··· RECORDS SUPPLIED

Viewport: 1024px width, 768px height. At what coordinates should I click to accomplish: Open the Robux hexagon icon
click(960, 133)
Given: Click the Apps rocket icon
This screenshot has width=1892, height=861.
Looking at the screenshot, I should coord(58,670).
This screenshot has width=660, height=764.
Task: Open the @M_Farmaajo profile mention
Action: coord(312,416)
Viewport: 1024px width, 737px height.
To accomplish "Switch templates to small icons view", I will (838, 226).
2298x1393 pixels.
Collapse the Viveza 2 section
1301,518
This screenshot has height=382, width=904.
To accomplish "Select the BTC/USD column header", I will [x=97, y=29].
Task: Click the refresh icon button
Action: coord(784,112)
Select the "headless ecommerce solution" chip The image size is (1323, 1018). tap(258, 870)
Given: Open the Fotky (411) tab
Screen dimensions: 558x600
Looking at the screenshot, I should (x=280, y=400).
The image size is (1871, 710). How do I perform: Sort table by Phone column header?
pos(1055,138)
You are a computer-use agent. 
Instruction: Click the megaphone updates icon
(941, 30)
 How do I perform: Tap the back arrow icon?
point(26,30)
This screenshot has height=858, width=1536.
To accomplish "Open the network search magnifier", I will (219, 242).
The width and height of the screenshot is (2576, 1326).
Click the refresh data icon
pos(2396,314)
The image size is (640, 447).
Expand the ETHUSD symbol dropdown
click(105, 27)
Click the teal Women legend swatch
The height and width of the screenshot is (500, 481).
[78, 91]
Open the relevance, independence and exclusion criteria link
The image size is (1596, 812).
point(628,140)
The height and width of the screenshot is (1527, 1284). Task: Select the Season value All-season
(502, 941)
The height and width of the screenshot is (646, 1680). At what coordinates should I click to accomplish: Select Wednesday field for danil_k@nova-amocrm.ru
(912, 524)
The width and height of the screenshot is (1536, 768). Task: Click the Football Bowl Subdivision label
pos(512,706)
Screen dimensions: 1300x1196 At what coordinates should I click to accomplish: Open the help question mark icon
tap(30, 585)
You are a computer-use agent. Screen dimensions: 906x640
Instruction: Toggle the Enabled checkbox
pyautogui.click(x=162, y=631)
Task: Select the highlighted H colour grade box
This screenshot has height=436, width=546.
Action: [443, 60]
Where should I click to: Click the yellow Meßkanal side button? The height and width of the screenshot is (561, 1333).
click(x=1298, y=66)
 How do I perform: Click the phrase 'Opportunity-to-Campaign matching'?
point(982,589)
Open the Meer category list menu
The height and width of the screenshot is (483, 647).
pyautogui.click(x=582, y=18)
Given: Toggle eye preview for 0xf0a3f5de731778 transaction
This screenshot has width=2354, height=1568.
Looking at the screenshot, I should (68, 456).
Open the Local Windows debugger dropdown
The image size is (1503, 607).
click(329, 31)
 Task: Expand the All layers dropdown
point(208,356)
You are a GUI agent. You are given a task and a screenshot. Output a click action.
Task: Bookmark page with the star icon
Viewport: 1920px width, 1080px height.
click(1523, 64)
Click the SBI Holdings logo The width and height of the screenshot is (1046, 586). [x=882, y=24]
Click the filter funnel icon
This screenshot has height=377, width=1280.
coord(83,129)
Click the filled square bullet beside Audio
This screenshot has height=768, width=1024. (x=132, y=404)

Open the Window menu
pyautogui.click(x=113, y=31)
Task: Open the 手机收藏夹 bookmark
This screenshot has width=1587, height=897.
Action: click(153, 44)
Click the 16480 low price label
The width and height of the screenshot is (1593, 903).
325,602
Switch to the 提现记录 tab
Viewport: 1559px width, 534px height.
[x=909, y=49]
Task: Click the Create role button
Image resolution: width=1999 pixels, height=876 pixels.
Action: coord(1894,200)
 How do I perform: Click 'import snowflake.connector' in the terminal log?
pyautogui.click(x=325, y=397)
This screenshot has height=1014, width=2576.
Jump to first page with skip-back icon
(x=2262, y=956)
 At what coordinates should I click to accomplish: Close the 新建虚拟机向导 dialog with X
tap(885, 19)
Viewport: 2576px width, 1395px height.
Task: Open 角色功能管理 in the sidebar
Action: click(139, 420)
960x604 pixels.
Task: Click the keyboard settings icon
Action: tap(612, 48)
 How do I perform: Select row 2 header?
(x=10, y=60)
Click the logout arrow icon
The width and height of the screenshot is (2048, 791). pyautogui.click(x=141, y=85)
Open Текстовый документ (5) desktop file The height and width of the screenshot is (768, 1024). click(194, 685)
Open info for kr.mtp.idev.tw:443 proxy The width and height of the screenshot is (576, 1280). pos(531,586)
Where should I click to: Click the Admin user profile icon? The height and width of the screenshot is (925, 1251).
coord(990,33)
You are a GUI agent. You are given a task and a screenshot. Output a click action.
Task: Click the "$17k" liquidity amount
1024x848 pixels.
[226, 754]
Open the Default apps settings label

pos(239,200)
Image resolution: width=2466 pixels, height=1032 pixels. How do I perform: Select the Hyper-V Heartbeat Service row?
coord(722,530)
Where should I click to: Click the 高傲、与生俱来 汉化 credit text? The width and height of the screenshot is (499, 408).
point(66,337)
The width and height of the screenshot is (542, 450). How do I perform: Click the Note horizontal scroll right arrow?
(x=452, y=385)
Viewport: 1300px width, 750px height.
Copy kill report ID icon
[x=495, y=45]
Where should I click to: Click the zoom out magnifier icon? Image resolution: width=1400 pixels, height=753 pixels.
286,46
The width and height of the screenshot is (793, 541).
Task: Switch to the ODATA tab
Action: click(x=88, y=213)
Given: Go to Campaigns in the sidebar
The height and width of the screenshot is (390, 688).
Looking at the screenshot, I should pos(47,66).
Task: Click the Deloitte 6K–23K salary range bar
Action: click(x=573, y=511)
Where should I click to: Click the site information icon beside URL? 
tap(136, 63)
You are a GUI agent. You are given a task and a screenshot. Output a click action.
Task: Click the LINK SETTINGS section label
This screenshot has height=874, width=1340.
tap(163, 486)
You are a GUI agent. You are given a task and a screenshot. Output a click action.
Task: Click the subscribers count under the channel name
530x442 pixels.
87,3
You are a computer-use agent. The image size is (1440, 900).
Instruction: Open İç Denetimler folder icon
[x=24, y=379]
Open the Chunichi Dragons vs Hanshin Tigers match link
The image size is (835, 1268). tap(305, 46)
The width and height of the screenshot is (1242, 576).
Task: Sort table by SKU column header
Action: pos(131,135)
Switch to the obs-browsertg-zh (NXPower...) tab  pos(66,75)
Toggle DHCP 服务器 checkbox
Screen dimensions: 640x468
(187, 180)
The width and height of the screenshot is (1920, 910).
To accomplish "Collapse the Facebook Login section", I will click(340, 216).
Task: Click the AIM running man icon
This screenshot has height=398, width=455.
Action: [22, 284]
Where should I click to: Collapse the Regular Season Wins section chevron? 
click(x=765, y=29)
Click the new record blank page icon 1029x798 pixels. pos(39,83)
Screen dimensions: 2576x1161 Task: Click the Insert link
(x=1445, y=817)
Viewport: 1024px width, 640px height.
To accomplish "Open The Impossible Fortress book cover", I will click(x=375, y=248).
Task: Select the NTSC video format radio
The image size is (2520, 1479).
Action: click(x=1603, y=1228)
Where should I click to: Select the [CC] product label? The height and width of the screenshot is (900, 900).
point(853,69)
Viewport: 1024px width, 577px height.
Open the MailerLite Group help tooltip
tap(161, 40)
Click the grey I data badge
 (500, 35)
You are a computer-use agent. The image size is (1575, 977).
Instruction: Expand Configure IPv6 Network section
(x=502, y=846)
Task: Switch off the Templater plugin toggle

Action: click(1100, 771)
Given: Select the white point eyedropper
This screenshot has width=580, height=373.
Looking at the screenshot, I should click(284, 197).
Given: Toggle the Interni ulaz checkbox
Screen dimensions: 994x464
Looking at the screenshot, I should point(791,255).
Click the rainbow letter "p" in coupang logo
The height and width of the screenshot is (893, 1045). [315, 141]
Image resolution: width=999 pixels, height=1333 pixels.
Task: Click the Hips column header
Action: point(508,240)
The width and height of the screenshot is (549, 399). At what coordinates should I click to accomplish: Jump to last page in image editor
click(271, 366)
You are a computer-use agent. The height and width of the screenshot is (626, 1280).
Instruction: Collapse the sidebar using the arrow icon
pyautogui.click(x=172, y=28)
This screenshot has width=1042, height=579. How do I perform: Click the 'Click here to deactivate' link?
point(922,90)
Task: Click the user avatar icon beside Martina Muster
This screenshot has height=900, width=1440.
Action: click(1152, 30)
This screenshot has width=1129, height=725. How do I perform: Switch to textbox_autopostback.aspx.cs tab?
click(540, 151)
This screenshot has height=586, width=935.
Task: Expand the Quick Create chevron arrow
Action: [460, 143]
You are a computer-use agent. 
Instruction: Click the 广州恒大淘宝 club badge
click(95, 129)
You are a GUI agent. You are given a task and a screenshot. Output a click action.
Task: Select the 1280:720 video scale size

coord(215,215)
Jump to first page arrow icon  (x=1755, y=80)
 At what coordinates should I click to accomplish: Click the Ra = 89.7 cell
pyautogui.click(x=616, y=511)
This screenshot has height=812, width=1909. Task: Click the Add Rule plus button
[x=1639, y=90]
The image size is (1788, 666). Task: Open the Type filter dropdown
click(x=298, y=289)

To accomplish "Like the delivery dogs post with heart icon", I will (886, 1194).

······

GOAL
Rewrite the lines from the one containing "Viewport: 1024px width, 577px height." through the one containing "Looking at the screenshot, I should point(791,255).", inclusive, replacing "tooltip" with "popover" and leaving everything else unchanged.

REPLY
Viewport: 1024px width, 577px height.
Open the MailerLite Group help popover
tap(161, 40)
Click the grey I data badge
 (500, 35)
You are a computer-use agent. The image size is (1575, 977).
Instruction: Expand Configure IPv6 Network section
(x=502, y=846)
Task: Switch off the Templater plugin toggle

Action: click(1100, 771)
Given: Select the white point eyedropper
This screenshot has width=580, height=373.
Looking at the screenshot, I should click(284, 197).
Given: Toggle the Interni ulaz checkbox
Screen dimensions: 994x464
Looking at the screenshot, I should point(791,255).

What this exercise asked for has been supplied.